3.2 Controllable Objects

To support the major transportation system optimization scenarios, we set up the following APIs for the controllable objects of the transportation infrastructure and traffic participants, where the simulator instance in Python is always labeled with engine.

Traffic Signal. The simulator allows the user to set the traffic signal control policies for given junctions via engine.set_tl_policy(id, policy). The policy enumeration includes MANUAL, FIXED_TIME, MAX_PRESSURE and NONE. Under the MANUAL policy, the user can change the current phase and duration of the signal via engine.set_tl_phase(id, phase_index) and engine.set_tl_duration(id, duration). The FIXED_TIME policy indicates that the fixed phase procedure built into the map data is used. The MAX_PRESSURE policy indicates that the adaptive maximum pressure algorithm [31] is used. The NONE policy indicates that there is no signaling.

Lane. Lanes in the simulator include both clearly marked lanes on the roadway and "virtual" lanes within junctions that connect the two roadways. For lanes, the user can first set their maximum speed via engine.set_lane_max_speed(id, max_speed). Secondly, the user can set whether the lane is restricted from passing via engine.set_lane_restriction(id, flag).

Road. To support dynamic changes in lane function combinations, the roadway is pre-configured with multiple lane function combination plans. Of these, lane functions are referred to as being used for going straight, turning left, and turning right. The user can set the road’s lane function plan via engine.set_road_lane_plan(id, plan_index).

Vehicle. The user can change the route of the vehicle via engine.set_vehicle_route (vehicle_id, route, end_lane, end_s) to modify its route and destination lane position.

In addition to these controllable objects, the user can also change the map before simulating to build optimization scenarios.

3.3 Metrics

To make it easier for users to calculate common microscopic and macroscopic metrics, we also provide the following metric APIs.

Lane Queue Length. Lane queue length is used to count the number of vehicles waiting to be released at the end of the lane, which is a microscopic metric often used as an input to traffic signal control algorithms. The metric is provided via engine.get_lane_waiting_at_end_vehicle_counts().

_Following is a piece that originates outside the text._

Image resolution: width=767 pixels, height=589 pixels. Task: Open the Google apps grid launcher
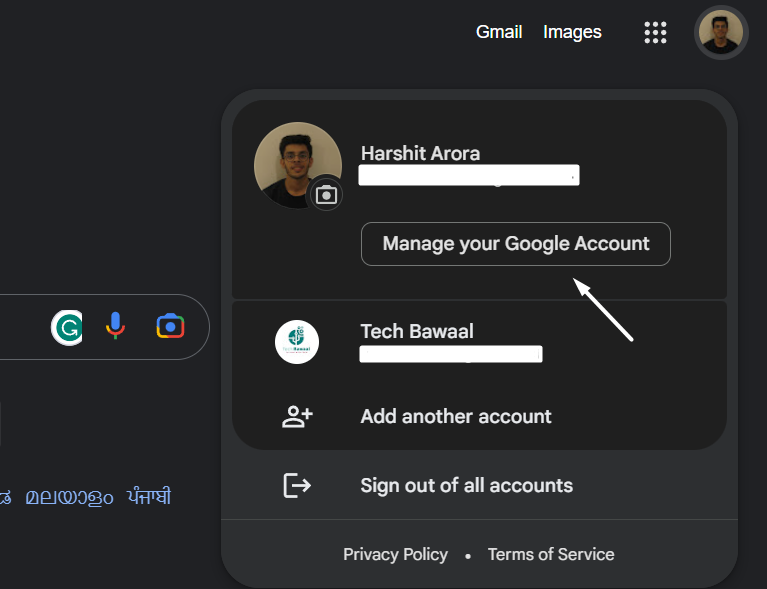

Road Traveling Time. Road traveling time indicates the time taken by vehicles to pass through the road under the current traffic flow on the road, which is a microscopic metric that directly shows how congested the road is. The metric is provided via engine.get_road_average_vehicle_speed().

Average Traveling Time. Average traveling time (ATT) is the average time taken by all vehicles to complete a trip. It is a commonly used macroscopic metric that directly reflects the overall efficiency of the transportation system. The metric is provided via engine.get_finished_vehicle_average_traveling_time().

Throughput. Throughput (TP) is used to indicate how many vehicles complete a trip in a given time period. It is also commonly used as a macroscopic metric for assessing the efficiency and capacity of a transportation system. The metric is provided via engine.get_finished_vehicle_count().

4 Transportation System Optimization Scenarios

Refer to caption
Figure 2: The overview of the five transportation system optimization scenarios. (best view in color)

As shown in Figure 2, We choose three microscopic optimization scenarios and two macroscopic ones for benchmarking. The former ones focus on both junction-level and roadway-level transportation infrastructure control. The latter ones include pre-construction planning phase as well as the post-construction management phase.

Traffic Signal Control. Traffic signal control is the most convenient approach to optimize the transportation system, which is also the scenario where the AI optimization methods are most widely used in the research field of transportation. The approach adjusts the phase and duration of traffic signals at junctions to control the number of vehicles passing in different directions, making full use of road resources to reduce the time spent by vehicles in the transportation system. Therefore, the appropriate setting of signal phasing and timing taking into account the interactions between junctions will substantially affect the efficiency of the transportation system.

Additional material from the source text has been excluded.